Put those two factors together, and a $450,000 restyle on a $17,500 964 makes sense. I could do the same thing. What makes a “reimagined” car, anyway? Well, you need a little bit of work in the engine room, just so your owners don’t have to hang their heads in shame. The Singer folks will give you a 500-horse flat six. I don’t need that much, and I know from experience that I can wake up my Accord’s already-robust V-6 with the intake and throttle body from a 3.7-liter Acura. (See previous comments regarding Acura.) That plus a 93 octane tune should be good for about 330 hp at the flywheel. Maybe it will chirp in fourth!

Or I could leave it alone. My bone-stock Accord is slower than a new base Corvette, just like it would be if I tuned it, and just like every Porsche-by-Singer is. I don’t require the fig leaf of a tuned engine to justify spending big money on aesthetic-only items …

… like a truly decent paintjob with more than one microfiche-thin layer of watery clearcoat, for example. Honda only let manual-transmission Accord buyers choose from three colors, but I have the whole world as my oyster. Could do that nifty House of Kolor stuff. Or a vinyl wrap. Anything would be better than sanding down the pockmarked nose of this thing and inflicting another coat of “Modern Steel” on it.

The pleather-that-isn’t could all go, replaced by an interior fabric that I truly enjoy. Former Hagerty contributor and current Road & Track big-wheel Matt Farah had his “Safari” 911 upholstered with some sort of city bus fabric. Unfortunately I lost my sense of irony in a tragic childhood accident, so maybe I’d just order up something nice by Holland & Sherry. Or the Richard Anderson house tweed I used for a coat a few years back. Obviously it wouldn’t be “hard-wearing,” but that’s OK. The steering wheel and shifter could be redone in synthetic suede. Any interior paint touching-up could be done at the same time. If I got really ambitious, I could use the existing interior trim as a template to have real wood (or carbon fiber?) panels made. Maybe something in a 5A flame maple, the lightest possible stain.
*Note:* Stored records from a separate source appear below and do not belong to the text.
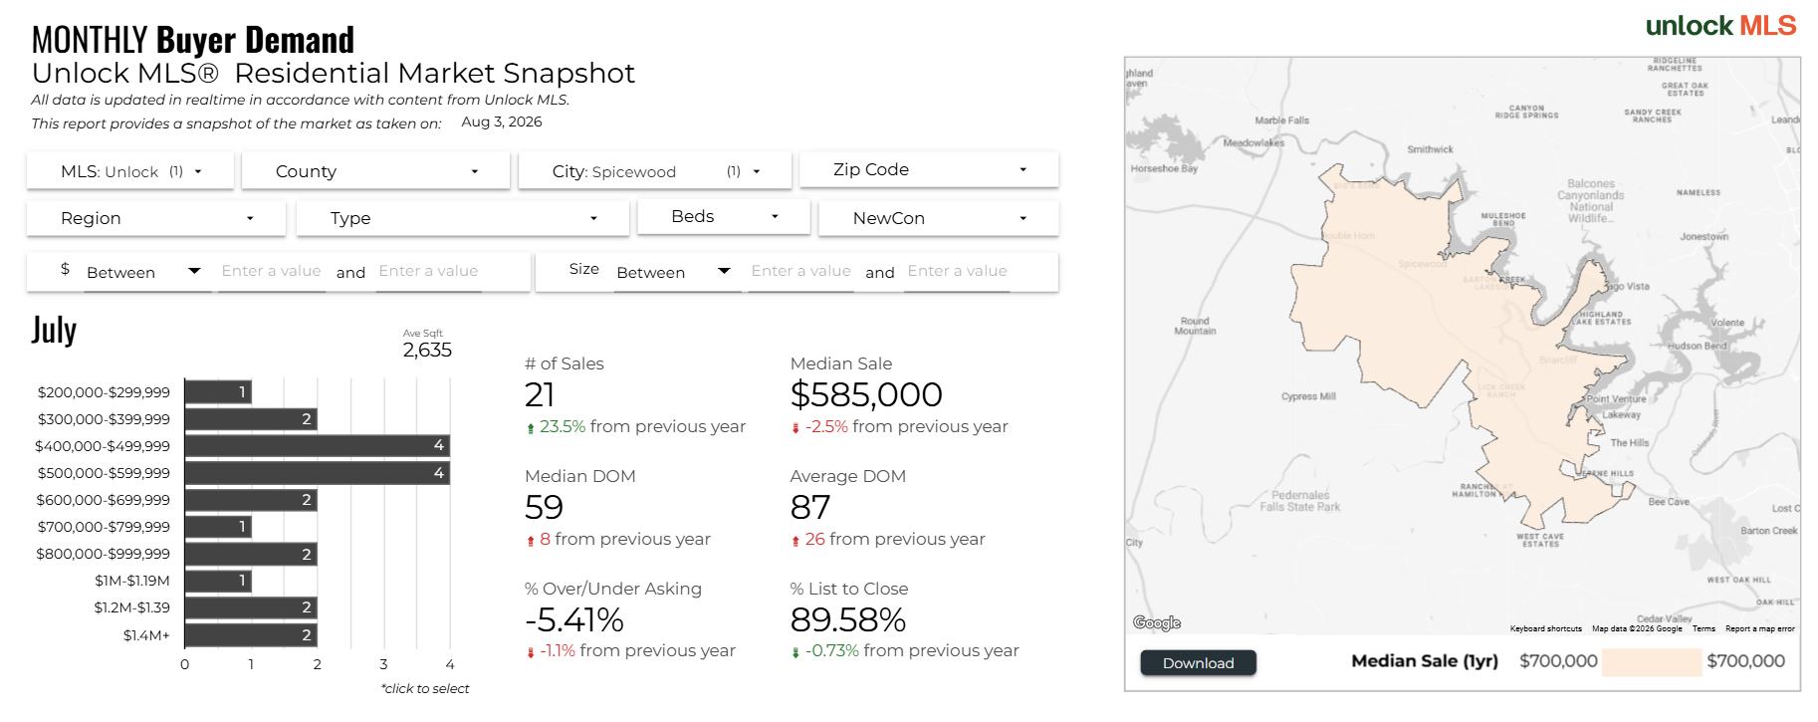Viewport: 1818px width, 722px height.
Task: Open the MLS Unlock dropdown filter
Action: pos(130,171)
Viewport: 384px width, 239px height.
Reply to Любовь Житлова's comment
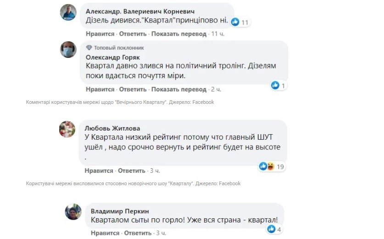pyautogui.click(x=131, y=171)
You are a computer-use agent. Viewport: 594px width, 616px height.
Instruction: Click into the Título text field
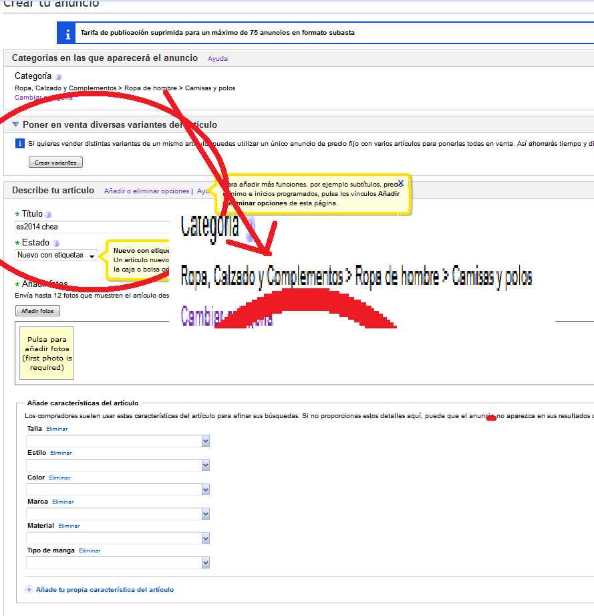point(94,227)
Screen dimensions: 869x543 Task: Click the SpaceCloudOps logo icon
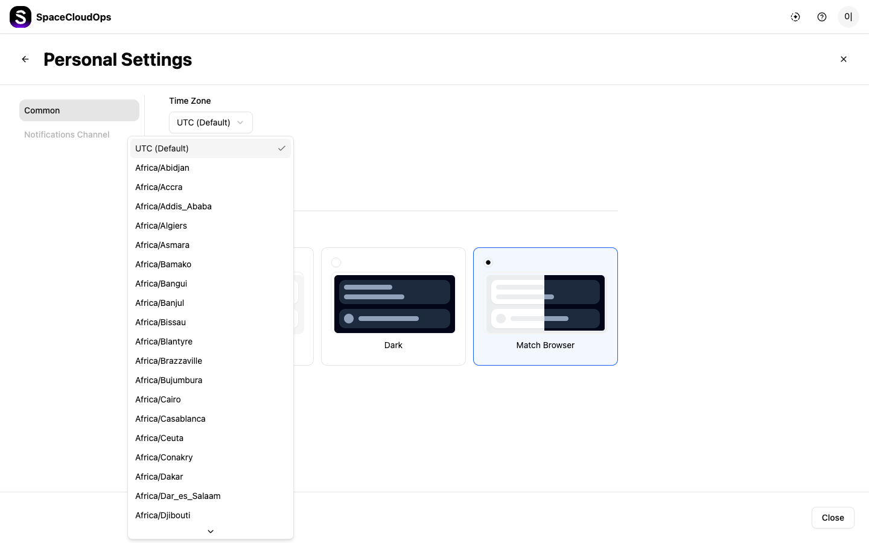point(21,17)
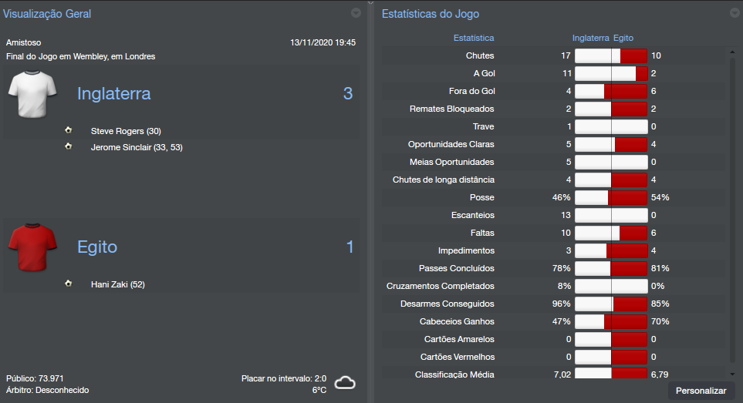Click the goal ball icon beside Steve Rogers

(x=69, y=130)
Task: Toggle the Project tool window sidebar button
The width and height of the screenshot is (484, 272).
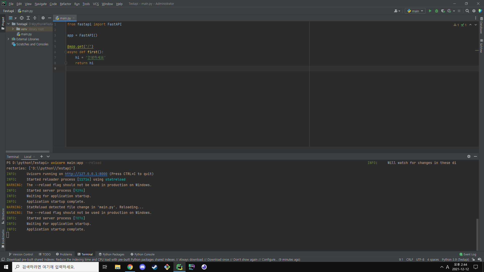Action: coord(3,23)
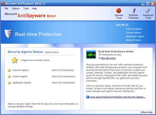Viewport: 156px width, 115px height.
Task: Go to Application Agents in Take Me To list
Action: [x=135, y=36]
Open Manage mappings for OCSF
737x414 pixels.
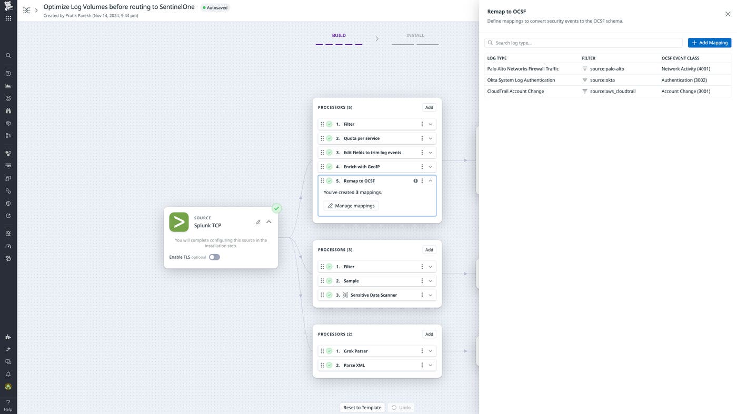(x=351, y=206)
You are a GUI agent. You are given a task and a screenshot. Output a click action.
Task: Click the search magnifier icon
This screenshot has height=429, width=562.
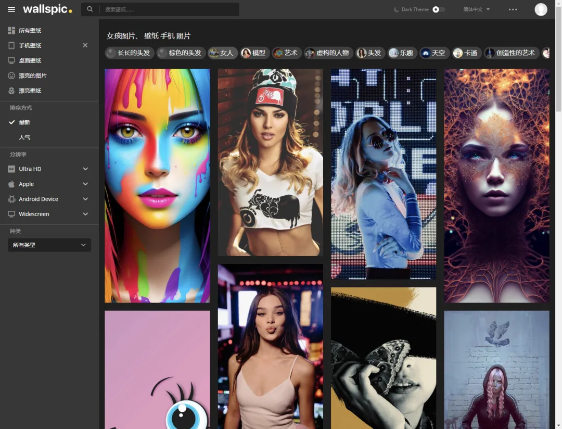pos(90,9)
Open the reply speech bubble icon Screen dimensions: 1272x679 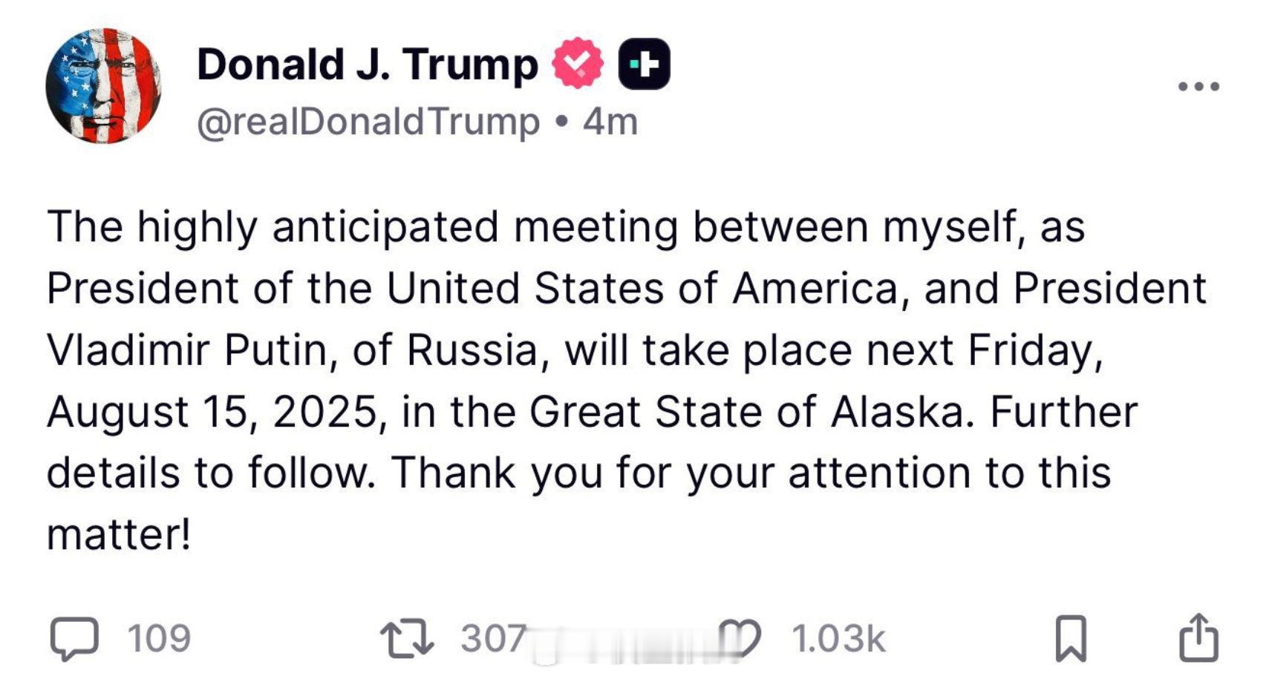[x=74, y=638]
Dare I try a new carpet? Something nice and fluffy to put under the WeatherTechs? That’s probably a waste. How about a few CNC-made logos in stainless steel or titanium? I think I kind of have to. “Honda Accord Reimagined By (Some Dude Who Was A) Singer (In A Sandwich Shop, Three Times A Week).” I could have all the exterior plasti-chrome redone in stainless steel, including that crummy-looking rear bumper finisher.

I’ll take further ideas in the comments. This wouldn’t be the dumbest thing I’ve ever done, though it would be close. Executed properly, this would be a combination of “Cars-And-Coffee catnip” and “invisible to law enforcement.” And the “Singer” arguments kind of apply, in an odd way: Honda hasn’t made a naturally-aspirated stick shift Accord in five years now. Heck, they just canceled the six-speed turbo sedan, which wasn’t that great to begin with. These V6 coupes are the last of a breed. They’re the Loofa-Cult cars of mid-sized Hondas!

Alternately, I could sell it. In this kooky, no-rules-apply market, I’m thinking $17,500. Skip the line at the Hagerty Marketplace and buy it today! I could use the money to do a “Mercury Milan, reimagined …”

Scratch that, I already did that. Just forgot to tell all of you about it.

Watch this space. If you need me in the meantime, I’ll be driving my Honda (and my son) around the neighborhood, festooned in bedsheets that read:

100,410

As they say, it’s never too late to have an unhappy childhood!